- [TASK DETAILS]: Repeat nothing but the lines below running from the one containing "Identify the click" to the one containing "液压弯管机 (672, 398)". Keep both end lines.

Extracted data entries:

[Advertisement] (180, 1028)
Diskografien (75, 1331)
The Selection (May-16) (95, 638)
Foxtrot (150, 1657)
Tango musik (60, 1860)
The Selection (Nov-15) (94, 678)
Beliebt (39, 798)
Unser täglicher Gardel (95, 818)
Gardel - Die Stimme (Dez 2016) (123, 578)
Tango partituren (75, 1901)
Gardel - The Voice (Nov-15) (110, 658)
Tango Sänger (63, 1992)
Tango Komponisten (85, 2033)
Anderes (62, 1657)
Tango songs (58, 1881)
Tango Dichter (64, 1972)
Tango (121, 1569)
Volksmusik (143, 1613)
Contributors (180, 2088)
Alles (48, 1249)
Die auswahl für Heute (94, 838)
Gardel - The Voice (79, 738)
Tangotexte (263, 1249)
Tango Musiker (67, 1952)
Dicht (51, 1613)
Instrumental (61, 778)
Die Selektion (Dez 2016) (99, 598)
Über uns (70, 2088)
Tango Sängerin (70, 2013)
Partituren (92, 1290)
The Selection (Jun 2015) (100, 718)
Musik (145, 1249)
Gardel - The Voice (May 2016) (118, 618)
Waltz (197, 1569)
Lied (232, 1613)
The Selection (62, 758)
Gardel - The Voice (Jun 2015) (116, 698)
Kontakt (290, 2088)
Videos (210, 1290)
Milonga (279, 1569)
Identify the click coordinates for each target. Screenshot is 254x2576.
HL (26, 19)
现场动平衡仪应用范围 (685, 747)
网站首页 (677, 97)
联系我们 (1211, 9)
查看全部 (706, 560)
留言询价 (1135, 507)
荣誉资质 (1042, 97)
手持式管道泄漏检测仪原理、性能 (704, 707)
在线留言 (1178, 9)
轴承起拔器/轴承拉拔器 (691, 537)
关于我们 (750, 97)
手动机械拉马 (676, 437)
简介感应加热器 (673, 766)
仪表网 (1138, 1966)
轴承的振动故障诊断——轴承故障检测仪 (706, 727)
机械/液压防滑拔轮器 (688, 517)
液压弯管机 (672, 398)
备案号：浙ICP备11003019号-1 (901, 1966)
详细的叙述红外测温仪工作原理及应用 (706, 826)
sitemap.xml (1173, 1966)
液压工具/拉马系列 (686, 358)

- [FINISHED TASK]:
Identify the click coordinates for each target. Screenshot is 254x2576.
HL (26, 19)
现场动平衡仪应用范围 (685, 747)
网站首页 (677, 97)
联系我们 (1211, 9)
查看全部 (706, 560)
留言询价 (1135, 507)
荣誉资质 (1042, 97)
手持式管道泄漏检测仪原理、性能 (704, 707)
在线留言 (1178, 9)
轴承起拔器/轴承拉拔器 (691, 537)
关于我们 (750, 97)
手动机械拉马 (676, 437)
简介感应加热器 (673, 766)
仪表网 (1138, 1966)
轴承的振动故障诊断——轴承故障检测仪 (706, 727)
机械/液压防滑拔轮器 (688, 517)
液压弯管机 (672, 398)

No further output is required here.